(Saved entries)
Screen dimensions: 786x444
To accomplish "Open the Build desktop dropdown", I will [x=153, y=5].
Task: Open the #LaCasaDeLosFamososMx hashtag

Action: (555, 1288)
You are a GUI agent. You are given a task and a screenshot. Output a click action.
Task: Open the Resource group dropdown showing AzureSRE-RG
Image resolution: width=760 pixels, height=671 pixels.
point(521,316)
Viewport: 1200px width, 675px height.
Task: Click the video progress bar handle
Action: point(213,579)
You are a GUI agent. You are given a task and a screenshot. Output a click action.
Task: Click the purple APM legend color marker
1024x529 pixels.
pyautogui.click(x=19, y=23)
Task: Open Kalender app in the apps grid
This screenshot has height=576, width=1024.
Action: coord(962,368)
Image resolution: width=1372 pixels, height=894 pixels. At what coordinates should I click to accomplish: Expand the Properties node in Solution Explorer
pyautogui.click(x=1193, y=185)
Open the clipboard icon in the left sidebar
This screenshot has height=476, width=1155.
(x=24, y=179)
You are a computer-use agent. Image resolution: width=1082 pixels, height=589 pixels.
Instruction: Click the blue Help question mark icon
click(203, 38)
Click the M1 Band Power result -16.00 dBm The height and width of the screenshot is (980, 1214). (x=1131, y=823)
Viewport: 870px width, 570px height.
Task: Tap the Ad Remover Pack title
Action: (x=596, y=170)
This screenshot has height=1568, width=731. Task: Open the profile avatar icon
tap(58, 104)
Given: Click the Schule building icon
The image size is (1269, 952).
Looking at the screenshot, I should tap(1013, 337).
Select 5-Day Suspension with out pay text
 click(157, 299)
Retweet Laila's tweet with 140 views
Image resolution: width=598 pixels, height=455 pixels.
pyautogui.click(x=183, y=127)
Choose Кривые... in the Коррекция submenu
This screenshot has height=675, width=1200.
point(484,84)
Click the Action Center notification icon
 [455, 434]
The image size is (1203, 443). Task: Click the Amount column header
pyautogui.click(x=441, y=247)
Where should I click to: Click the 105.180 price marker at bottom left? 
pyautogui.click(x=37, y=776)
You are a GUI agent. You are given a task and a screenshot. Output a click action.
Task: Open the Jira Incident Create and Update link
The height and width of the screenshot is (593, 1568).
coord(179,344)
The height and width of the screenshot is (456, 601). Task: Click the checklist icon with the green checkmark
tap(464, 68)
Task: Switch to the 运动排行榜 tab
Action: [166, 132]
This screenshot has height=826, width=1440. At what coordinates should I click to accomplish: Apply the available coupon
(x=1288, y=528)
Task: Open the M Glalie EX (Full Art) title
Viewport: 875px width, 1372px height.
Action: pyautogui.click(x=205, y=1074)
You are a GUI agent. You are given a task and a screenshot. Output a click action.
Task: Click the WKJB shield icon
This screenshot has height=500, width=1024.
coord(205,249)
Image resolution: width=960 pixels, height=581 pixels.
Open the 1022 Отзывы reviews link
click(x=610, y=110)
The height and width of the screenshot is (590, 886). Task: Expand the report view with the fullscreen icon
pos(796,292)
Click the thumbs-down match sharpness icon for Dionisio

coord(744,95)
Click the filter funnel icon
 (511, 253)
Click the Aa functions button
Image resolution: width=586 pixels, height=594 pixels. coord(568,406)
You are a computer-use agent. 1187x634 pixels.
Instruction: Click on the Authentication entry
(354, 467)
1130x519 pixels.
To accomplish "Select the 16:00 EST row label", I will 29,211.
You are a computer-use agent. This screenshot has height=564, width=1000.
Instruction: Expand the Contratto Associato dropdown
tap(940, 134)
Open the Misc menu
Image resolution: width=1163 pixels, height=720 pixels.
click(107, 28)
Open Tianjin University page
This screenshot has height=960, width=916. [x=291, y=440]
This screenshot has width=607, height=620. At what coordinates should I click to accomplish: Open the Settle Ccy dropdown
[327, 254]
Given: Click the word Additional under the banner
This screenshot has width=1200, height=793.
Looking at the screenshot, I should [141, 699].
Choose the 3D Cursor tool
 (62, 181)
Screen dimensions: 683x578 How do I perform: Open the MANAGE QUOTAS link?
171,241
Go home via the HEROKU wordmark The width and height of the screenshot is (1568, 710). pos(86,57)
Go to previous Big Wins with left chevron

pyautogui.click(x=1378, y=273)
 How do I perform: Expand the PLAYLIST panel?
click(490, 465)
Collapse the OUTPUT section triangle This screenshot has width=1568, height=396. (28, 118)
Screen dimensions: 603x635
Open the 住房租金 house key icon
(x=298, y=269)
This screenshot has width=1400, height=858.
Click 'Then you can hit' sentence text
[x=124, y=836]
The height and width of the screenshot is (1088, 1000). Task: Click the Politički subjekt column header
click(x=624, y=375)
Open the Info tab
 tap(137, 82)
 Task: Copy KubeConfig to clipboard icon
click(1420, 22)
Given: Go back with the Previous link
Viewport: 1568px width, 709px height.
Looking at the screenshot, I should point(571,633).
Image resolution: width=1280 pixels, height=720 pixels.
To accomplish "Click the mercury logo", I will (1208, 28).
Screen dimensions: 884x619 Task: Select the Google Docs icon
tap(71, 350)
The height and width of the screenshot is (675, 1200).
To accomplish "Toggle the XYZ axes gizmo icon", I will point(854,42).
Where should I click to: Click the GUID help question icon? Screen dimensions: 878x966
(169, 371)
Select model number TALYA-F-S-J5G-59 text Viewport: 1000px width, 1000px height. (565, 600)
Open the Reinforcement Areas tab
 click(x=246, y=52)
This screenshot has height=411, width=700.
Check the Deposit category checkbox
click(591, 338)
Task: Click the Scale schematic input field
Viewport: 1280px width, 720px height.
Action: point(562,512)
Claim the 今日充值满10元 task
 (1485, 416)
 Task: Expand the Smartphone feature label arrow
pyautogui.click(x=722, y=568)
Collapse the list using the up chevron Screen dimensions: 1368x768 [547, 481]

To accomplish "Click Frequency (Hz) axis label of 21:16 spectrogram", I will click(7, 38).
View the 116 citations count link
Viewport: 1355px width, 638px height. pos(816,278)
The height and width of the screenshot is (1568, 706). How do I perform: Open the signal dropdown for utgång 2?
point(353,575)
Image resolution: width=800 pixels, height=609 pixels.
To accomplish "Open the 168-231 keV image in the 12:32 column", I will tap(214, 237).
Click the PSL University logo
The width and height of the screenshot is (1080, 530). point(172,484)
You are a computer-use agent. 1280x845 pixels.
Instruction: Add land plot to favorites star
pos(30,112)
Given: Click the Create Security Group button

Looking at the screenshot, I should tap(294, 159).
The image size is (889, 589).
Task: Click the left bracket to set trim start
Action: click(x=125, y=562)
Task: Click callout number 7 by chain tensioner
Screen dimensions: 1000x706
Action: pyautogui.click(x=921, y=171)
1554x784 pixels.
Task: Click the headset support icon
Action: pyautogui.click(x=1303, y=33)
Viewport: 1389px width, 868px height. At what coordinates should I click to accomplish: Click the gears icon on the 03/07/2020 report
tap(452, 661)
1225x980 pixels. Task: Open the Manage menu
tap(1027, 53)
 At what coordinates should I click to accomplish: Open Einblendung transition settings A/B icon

_WORK TASK_:
All of the data above must be set down again exactly.

_WRITTEN SOLUTION_:
Screen dimensions: 786x444
To accomplish "Open the Build desktop dropdown", I will [x=153, y=5].
Task: Open the #LaCasaDeLosFamososMx hashtag

Action: (555, 1288)
You are a GUI agent. You are given a task and a screenshot. Output a click action.
Task: Open the Resource group dropdown showing AzureSRE-RG
Image resolution: width=760 pixels, height=671 pixels.
point(521,316)
Viewport: 1200px width, 675px height.
Task: Click the video progress bar handle
Action: point(213,579)
You are a GUI agent. You are given a task and a screenshot. Output a click action.
Task: Click the purple APM legend color marker
1024x529 pixels.
pyautogui.click(x=19, y=23)
Task: Open Kalender app in the apps grid
This screenshot has height=576, width=1024.
Action: coord(962,368)
Image resolution: width=1372 pixels, height=894 pixels. At what coordinates should I click to accomplish: Expand the Properties node in Solution Explorer
pyautogui.click(x=1193, y=185)
Open the clipboard icon in the left sidebar
This screenshot has height=476, width=1155.
(x=24, y=179)
You are a computer-use agent. Image resolution: width=1082 pixels, height=589 pixels.
Instruction: Click the blue Help question mark icon
click(203, 38)
Click the M1 Band Power result -16.00 dBm The height and width of the screenshot is (980, 1214). (x=1131, y=823)
Viewport: 870px width, 570px height.
Task: Tap the Ad Remover Pack title
Action: (x=596, y=170)
This screenshot has height=1568, width=731. Task: Open the profile avatar icon
tap(58, 104)
Given: Click the Schule building icon
The image size is (1269, 952).
Looking at the screenshot, I should tap(1013, 337).
Select 5-Day Suspension with out pay text
 click(157, 299)
Retweet Laila's tweet with 140 views
Image resolution: width=598 pixels, height=455 pixels.
pyautogui.click(x=183, y=127)
Choose Кривые... in the Коррекция submenu
This screenshot has height=675, width=1200.
point(484,84)
Click the Action Center notification icon
 [455, 434]
The image size is (1203, 443). Task: Click the Amount column header
pyautogui.click(x=441, y=247)
Where should I click to: Click the 105.180 price marker at bottom left? 
pyautogui.click(x=37, y=776)
You are a GUI agent. You are given a task and a screenshot. Output a click action.
Task: Open the Jira Incident Create and Update link
The height and width of the screenshot is (593, 1568).
coord(179,344)
The height and width of the screenshot is (456, 601). Task: Click the checklist icon with the green checkmark
tap(464, 68)
Task: Switch to the 运动排行榜 tab
Action: [166, 132]
This screenshot has height=826, width=1440. At what coordinates should I click to accomplish: Apply the available coupon
(x=1288, y=528)
Task: Open the M Glalie EX (Full Art) title
Viewport: 875px width, 1372px height.
Action: pyautogui.click(x=205, y=1074)
You are a GUI agent. You are given a task and a screenshot. Output a click action.
Task: Click the WKJB shield icon
This screenshot has height=500, width=1024.
coord(205,249)
Image resolution: width=960 pixels, height=581 pixels.
Open the 1022 Отзывы reviews link
click(x=610, y=110)
The height and width of the screenshot is (590, 886). Task: Expand the report view with the fullscreen icon
pos(796,292)
Click the thumbs-down match sharpness icon for Dionisio

coord(744,95)
Click the filter funnel icon
 (511, 253)
Click the Aa functions button
Image resolution: width=586 pixels, height=594 pixels. coord(568,406)
You are a computer-use agent. 1187x634 pixels.
Instruction: Click on the Authentication entry
(354, 467)
1130x519 pixels.
To accomplish "Select the 16:00 EST row label", I will 29,211.
You are a computer-use agent. This screenshot has height=564, width=1000.
Instruction: Expand the Contratto Associato dropdown
tap(940, 134)
Open the Misc menu
Image resolution: width=1163 pixels, height=720 pixels.
click(107, 28)
Open Tianjin University page
This screenshot has height=960, width=916. [x=291, y=440]
This screenshot has width=607, height=620. At what coordinates should I click to accomplish: Open the Settle Ccy dropdown
[327, 254]
Given: Click the word Additional under the banner
This screenshot has width=1200, height=793.
Looking at the screenshot, I should [141, 699].
Choose the 3D Cursor tool
 (62, 181)
Screen dimensions: 683x578 How do I perform: Open the MANAGE QUOTAS link?
171,241
Go home via the HEROKU wordmark The width and height of the screenshot is (1568, 710). pos(86,57)
Go to previous Big Wins with left chevron

pyautogui.click(x=1378, y=273)
 How do I perform: Expand the PLAYLIST panel?
click(490, 465)
Collapse the OUTPUT section triangle This screenshot has width=1568, height=396. (28, 118)
Screen dimensions: 603x635
Open the 住房租金 house key icon
(x=298, y=269)
This screenshot has width=1400, height=858.
Click 'Then you can hit' sentence text
[x=124, y=836]
The height and width of the screenshot is (1088, 1000). Task: Click the Politički subjekt column header
click(x=624, y=375)
Open the Info tab
 tap(137, 82)
 Task: Copy KubeConfig to clipboard icon
click(1420, 22)
Given: Go back with the Previous link
Viewport: 1568px width, 709px height.
Looking at the screenshot, I should point(571,633).
Image resolution: width=1280 pixels, height=720 pixels.
To accomplish "Click the mercury logo", I will (1208, 28).
Screen dimensions: 884x619 Task: Select the Google Docs icon
tap(71, 350)
The height and width of the screenshot is (675, 1200).
To accomplish "Toggle the XYZ axes gizmo icon", I will point(854,42).
Where should I click to: Click the GUID help question icon? Screen dimensions: 878x966
(169, 371)
Select model number TALYA-F-S-J5G-59 text Viewport: 1000px width, 1000px height. (565, 600)
Open the Reinforcement Areas tab
 click(x=246, y=52)
This screenshot has height=411, width=700.
Check the Deposit category checkbox
click(591, 338)
Task: Click the Scale schematic input field
Viewport: 1280px width, 720px height.
Action: point(562,512)
Claim the 今日充值满10元 task
 (1485, 416)
 Task: Expand the Smartphone feature label arrow
pyautogui.click(x=722, y=568)
Collapse the list using the up chevron Screen dimensions: 1368x768 [547, 481]

To accomplish "Click Frequency (Hz) axis label of 21:16 spectrogram", I will click(7, 38).
View the 116 citations count link
Viewport: 1355px width, 638px height. pos(816,278)
The height and width of the screenshot is (1568, 706). How do I perform: Open the signal dropdown for utgång 2?
point(353,575)
Image resolution: width=800 pixels, height=609 pixels.
To accomplish "Open the 168-231 keV image in the 12:32 column", I will tap(214, 237).
Click the PSL University logo
The width and height of the screenshot is (1080, 530). point(172,484)
You are a computer-use agent. 1280x845 pixels.
Instruction: Add land plot to favorites star
pos(30,112)
Given: Click the Create Security Group button

Looking at the screenshot, I should tap(294, 159).
The image size is (889, 589).
Task: Click the left bracket to set trim start
Action: click(x=125, y=562)
Task: Click callout number 7 by chain tensioner
Screen dimensions: 1000x706
Action: pyautogui.click(x=921, y=171)
1554x784 pixels.
Task: Click the headset support icon
Action: pyautogui.click(x=1303, y=33)
Viewport: 1389px width, 868px height. At what coordinates should I click to accomplish: Click the gears icon on the 03/07/2020 report
tap(452, 661)
1225x980 pixels. Task: Open the Manage menu
tap(1027, 53)
 At what coordinates should I click to accomplish: Open Einblendung transition settings A/B icon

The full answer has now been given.